Fun with YouTube
20 September 2018
In case you missed it: One viral thread shows how quickly YouTube steers people to wacko conspiracy theories and false information (GOOG, GOOGL)
Turns out that fast-moving, hungry misinformation
operations are better at YouTube than YouTube is.
This is not too much of a surprise. Resting and
vesting makes you stupid. It's like a resource
curse
for code. Sometimes I think I
should start an imposter syndrome cure sanitorium.
Main activity for patients will be watching the
JavaScript console for all the errors and warnings on
sites built by the so-called tech elite. (Look who's
still typing = sometimes instead of == or ===.)
Anyway, what do you do when you want to send someone
a link to a YouTube video, but you don't want the
engagement
anti-features to kick in?
How about addressing the problem on the client side?
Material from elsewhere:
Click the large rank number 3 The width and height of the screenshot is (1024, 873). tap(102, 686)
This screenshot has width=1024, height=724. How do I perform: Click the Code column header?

Here's an experimental Firefox
extension
that will remove the recommended videos sidebar
and keep you on the same video even if the pwned
engagement
algorithm tries to auto-play a
different one. So if I send a family member a link,
I can have fewer worries that they'll end up in a
rat hole.
Bug reports and pull requests welcome. (yes, I know that I should be using a MutationObserver instead of a timer. At some point I'll try to figure that out.)
Bonus links
German court orders deletion of customer lists in Facebook Custom Audiences
Using the “Custom Audiences from your Customer List” product specification, advertisers can upload certain customer lists to Facebook – based on e.g. emails, phone numbers, Facebook user IDs or mobile advertiser IDs – from their CRM database, which are first ‘hashed’, meaning they are transformed into checksums (hash values), and compared with other checksums generated from Facebook user data. If the checksums match, then existing and potential customers can be deliberately shown targeted ads on Facebook, Instagram and in apps and on mobile websites via Audience Network. Facebook also provides this feature for retailers, calling it “Offline Custom Audiences”.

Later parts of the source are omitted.